Title: Aren't We Aging Well?
Fandom: Grey's Anatomy
Pairing: George/Izzie
Rating: PG
Notes: Day 2! Zomg, Lee, it's Gizzie! In current timeline! And yay for titles that don't really apply.
Izzie carries her shoes up stairs by the straps that had cut into her heels from the second she put them on. She hadn’t said anything about it because she’d dealt with much worse during her modeling days, and besides grin and bear it seemed to be the theme of the wedding. Or non-wedding.
Meredith had gone off to find Cristina, and Callie had gone off to find George, and Izzie had gone to Joe’s and curled her bare toes around the footrest of the barstool as she downed four beers and avoided Joe’s eyes, only shaking her head silently when he asked if everything was all right. She had left George five voice mails since she had left the hospital that morning, begging him to call her back, to tell her or anyone where he was, to let him know that it was okay, that he made a decision and it clearly wasn’t her, and that was fine.
Joe had helped her back into her shoes and into a cab and made her promise to go straight to bed when she got home.
So Izzie returned home exhausted and a little bit drunk to an empty house. And it’s the first time that she realizes that Alex isn’t there and wasn’t at the wedding. She’s still staring down the hall at his dark and silent room as she steps into her own, which is why it isn’t until after she drops her shoes to the floor and has her dress half-unzipped that she notices George, sitting on the foot of her bed, still in his tux, though the tie she had fixed for him now hangs undone around his neck.
“Jesus,” she hisses, and she jumps back against the doorframe.
He glances up from the folded paper in his hands, catches her eye for a half a second, and then looks away again. There’s no apology on his lips, and the silence hangs as she waits for one, just a mumbled sorry for sneaking up on her like that, for not waiting downstairs like a normal person, for not returning her calls. There is just George and the paper, uncomfortable shoes and cold, sore feet, best friends who can’t even speak to one another anymore.
“Why didn’t you show up?” she asks him, trying to swallow away the pounding in her chest that hasn’t slowed yet.
And even though he’s sliding his fingers along the creases of the paper, never looking up from it, she doesn’t stop thinking that this is about her. That this is anything more than the same bullshit that’s been gluing them to this spot for weeks.
“Burke left,” she says, sitting down beside him, the back of her dress hanging open, flapping against her bare skin. “He left her. He walked away. He walked away because he loved her, and it wasn’t fair to her, and he didn’t want to hurt her anymore--”
George looks up at her then, his eyes dark and lost. “I failed.”
She shouldn’t be having this conversation drunk. She knows this, but she pushes on without thinking. “You didn’t fail, George. Sometimes things just don’t work out and--”
“Izzie, I failed my intern exam.”
It’s then that she finally notices the paper in his hand. His results, bent and dirty, worn from his hands, limp from not leaving the warmth of his palms since the moment they’d been handed to him. She feels her eyes go wide, and he looks away, ashamed, and it’s as if he’s more ashamed of this than anything else he’s done this year.
“I don’t know what I’m supposed to do,” he whispers.

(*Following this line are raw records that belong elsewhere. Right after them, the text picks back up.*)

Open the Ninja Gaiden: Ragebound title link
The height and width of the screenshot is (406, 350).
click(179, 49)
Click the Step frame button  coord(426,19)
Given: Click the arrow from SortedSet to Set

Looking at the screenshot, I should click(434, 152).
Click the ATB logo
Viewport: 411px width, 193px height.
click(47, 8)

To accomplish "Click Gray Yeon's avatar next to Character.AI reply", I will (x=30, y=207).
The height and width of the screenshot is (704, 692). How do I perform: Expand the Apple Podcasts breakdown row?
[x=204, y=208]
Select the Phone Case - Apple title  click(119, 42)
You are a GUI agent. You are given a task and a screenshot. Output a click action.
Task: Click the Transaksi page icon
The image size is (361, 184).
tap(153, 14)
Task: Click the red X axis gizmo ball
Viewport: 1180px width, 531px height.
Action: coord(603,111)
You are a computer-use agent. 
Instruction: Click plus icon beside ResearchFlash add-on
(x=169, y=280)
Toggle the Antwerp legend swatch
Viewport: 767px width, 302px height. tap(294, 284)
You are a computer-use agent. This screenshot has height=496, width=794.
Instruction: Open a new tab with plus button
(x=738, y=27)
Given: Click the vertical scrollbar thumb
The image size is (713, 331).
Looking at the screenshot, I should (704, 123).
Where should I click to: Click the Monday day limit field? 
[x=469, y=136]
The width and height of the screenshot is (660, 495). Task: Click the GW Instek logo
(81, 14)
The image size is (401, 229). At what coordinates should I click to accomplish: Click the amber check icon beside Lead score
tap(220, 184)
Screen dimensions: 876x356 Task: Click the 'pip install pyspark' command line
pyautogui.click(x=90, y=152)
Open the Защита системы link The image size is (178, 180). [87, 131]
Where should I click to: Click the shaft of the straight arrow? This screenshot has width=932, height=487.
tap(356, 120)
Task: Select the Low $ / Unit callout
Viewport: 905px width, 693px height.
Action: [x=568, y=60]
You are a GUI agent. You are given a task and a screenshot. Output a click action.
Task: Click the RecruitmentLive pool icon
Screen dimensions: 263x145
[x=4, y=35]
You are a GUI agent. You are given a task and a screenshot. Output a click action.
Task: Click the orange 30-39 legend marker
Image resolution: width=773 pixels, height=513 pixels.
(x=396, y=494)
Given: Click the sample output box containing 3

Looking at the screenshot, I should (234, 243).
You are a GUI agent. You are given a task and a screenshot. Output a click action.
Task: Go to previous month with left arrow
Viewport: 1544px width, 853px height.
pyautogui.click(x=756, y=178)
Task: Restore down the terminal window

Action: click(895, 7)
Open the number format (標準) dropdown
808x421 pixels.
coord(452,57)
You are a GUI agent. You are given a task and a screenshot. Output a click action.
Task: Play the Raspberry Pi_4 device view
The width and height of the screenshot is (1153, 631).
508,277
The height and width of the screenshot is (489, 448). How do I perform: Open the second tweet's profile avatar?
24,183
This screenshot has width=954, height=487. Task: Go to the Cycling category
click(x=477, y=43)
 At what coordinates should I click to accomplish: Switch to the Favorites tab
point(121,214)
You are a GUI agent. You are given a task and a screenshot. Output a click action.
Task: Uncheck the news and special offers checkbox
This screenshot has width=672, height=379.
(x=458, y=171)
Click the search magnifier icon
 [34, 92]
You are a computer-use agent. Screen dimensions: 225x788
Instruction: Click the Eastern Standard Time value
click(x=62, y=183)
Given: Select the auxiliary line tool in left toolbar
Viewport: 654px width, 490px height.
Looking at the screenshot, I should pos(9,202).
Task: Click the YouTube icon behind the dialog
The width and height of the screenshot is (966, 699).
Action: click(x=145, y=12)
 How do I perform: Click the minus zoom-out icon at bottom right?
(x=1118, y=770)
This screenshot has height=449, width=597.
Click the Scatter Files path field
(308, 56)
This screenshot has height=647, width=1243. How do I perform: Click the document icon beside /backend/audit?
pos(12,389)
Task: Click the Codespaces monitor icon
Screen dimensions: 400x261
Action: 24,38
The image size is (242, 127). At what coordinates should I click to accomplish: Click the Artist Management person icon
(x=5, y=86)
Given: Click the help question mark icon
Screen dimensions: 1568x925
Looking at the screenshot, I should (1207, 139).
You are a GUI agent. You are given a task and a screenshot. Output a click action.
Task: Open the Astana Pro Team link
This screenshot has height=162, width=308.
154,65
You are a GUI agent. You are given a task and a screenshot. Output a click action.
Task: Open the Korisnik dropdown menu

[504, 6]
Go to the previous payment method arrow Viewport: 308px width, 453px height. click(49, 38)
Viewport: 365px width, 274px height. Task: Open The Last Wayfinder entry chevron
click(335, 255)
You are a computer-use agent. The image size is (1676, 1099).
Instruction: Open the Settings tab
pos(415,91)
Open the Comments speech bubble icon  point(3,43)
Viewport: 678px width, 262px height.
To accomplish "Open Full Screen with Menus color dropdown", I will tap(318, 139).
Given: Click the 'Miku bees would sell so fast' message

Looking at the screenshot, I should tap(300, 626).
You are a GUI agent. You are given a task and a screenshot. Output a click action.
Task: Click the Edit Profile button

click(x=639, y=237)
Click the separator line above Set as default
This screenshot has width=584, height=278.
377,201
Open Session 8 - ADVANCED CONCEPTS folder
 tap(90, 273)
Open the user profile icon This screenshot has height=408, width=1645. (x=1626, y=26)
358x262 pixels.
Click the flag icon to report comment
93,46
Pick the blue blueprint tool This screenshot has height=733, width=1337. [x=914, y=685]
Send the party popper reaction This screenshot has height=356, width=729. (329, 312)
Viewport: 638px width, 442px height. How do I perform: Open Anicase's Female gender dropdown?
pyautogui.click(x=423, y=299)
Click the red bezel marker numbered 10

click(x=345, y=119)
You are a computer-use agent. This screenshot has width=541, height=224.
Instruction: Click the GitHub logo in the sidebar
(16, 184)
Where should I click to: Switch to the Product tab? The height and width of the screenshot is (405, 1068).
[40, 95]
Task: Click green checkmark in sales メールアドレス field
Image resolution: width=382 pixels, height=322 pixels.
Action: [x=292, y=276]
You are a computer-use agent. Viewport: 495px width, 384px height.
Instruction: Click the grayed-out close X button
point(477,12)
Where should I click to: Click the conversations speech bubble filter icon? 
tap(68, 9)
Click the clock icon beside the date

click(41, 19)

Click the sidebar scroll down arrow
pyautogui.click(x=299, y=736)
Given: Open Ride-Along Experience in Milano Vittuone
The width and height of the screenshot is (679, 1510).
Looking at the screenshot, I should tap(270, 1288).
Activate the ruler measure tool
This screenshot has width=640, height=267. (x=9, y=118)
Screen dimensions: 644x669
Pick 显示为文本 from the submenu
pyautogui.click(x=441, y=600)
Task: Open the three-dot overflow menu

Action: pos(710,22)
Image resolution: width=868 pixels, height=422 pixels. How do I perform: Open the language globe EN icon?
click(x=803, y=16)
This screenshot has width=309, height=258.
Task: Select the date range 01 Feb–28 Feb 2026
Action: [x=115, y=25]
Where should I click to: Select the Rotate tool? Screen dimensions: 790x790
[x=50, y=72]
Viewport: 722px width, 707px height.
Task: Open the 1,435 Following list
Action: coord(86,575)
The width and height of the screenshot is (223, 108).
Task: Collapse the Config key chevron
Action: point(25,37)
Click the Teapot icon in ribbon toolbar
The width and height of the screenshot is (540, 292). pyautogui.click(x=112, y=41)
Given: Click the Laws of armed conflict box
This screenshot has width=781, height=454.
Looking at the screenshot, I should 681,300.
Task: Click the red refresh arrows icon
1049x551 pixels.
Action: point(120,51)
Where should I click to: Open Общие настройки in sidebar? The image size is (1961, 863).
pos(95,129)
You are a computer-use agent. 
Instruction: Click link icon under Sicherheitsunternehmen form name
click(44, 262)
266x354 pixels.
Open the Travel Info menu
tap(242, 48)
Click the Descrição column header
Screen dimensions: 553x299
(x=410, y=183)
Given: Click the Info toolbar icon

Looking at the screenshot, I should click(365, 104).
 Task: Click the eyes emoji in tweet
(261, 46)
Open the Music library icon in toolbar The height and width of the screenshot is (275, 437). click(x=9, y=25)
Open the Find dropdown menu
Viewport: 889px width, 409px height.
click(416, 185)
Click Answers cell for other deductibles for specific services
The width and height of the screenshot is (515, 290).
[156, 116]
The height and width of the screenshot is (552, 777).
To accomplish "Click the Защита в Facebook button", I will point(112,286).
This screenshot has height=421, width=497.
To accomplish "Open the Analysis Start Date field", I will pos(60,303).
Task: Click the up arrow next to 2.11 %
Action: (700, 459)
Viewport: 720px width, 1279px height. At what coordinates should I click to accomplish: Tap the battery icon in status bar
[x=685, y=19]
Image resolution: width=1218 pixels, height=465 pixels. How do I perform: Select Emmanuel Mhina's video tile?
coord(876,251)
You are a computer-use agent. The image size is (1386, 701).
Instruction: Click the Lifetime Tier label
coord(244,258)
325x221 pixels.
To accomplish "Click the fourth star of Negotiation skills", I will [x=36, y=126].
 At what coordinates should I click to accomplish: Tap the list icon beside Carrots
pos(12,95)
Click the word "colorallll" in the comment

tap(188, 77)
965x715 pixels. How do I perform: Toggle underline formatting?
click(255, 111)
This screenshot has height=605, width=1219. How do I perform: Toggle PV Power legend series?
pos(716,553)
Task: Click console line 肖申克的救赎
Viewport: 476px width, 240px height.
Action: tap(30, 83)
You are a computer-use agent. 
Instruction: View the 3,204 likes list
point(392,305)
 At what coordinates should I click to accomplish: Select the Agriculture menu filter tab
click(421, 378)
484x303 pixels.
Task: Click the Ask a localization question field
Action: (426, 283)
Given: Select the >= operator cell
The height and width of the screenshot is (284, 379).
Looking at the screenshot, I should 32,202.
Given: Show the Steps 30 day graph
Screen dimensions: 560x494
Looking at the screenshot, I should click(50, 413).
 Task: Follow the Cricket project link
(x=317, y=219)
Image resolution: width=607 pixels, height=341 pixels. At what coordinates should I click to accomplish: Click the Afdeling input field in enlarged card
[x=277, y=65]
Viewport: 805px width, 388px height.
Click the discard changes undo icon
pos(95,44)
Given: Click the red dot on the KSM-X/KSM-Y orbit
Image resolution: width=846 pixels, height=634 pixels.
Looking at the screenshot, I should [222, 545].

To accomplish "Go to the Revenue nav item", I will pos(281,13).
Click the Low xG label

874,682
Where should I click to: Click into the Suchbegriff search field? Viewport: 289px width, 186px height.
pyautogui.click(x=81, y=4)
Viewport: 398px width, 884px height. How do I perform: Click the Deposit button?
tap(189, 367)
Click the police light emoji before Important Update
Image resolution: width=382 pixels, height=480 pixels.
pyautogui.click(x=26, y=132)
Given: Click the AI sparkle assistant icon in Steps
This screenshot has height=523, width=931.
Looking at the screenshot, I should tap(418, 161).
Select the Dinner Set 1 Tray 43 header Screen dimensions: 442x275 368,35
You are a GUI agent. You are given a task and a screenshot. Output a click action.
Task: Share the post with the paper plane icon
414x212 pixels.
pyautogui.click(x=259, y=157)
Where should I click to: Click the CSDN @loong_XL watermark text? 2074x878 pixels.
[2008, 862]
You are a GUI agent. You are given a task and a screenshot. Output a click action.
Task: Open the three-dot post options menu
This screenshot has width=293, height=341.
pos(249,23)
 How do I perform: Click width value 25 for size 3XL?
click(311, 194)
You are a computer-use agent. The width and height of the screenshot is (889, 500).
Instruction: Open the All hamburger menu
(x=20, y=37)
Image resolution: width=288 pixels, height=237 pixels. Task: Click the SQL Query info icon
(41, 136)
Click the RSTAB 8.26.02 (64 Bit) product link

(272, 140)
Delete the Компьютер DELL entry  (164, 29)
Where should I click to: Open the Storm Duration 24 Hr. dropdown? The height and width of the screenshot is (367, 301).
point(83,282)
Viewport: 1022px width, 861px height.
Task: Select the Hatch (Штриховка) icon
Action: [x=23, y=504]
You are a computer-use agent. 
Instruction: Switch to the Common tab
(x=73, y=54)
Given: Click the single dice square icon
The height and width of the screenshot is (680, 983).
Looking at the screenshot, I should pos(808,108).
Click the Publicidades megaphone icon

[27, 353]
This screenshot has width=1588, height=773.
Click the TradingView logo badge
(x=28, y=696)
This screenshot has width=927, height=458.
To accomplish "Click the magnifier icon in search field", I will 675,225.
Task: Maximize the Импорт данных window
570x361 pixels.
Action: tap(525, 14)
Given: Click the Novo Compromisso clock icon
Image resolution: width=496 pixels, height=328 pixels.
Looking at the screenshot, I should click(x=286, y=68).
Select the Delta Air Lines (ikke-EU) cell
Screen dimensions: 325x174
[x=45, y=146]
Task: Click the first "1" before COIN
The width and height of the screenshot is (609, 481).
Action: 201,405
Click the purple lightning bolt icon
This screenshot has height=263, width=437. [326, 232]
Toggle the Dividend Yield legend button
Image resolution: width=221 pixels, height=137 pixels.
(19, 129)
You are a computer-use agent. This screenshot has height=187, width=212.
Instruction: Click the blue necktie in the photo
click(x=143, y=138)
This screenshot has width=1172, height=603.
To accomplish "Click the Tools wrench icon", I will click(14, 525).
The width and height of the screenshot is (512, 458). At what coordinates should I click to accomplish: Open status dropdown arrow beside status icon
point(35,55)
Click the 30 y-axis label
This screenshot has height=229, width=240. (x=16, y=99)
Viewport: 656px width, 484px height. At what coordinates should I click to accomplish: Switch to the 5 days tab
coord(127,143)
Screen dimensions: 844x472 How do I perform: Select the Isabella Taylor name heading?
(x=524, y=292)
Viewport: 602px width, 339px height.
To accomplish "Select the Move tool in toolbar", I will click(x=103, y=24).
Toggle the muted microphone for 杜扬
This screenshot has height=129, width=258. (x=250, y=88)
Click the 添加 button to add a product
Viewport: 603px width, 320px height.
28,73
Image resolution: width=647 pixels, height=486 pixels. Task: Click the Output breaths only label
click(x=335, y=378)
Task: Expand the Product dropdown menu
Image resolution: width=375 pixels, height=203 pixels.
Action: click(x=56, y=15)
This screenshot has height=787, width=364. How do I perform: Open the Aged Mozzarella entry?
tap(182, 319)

Her mouth is moving. Sounds should be coming out. One of the eight hundred thoughts in her head should be making their way from her brain to her lips and to George’s ears.
Should be. They’re not.
He lets out a shaky sigh. “Izzie, I can’t do this again. I can’t go through this-this year, all this-I can’t do it again. I can’t. I can’t go to Mercy West, I can’t stay at Seattle Grace, I can’t be a doctor, I can’t be a husband--”
“George, I….”
His face still turned away, he starts shaking his head. “Don’t. It’s over. It’s all over, and there’s nothing either of us can do to change that. Not now.”
She squeezes her lips together to keep anymore words from coming out, and instead, tears start rolling down her cheeks. When she touches his shoulder, she half expects him to push her off, to storm out, but he turns back to her, his face pale and looks to her for some solution, some resolution, some prescription that they both know she does not have. Instead, she wraps her arms around his shoulders, and he leans his face into her neck, her lips against his cheek, his hands sliding around her waist, his palms resting on her back between the flaps of her open dress, and they hold on.
Their intern year has been amazing and painful. Excruciating at times. They’ve learned so much, and they’ve come so far. And every time they’ve been shoved backwards, they’ve somehow made their way back into the fray. George is right. He cannot repeat this year. Izzie only hopes that he will find her again somehow in the next.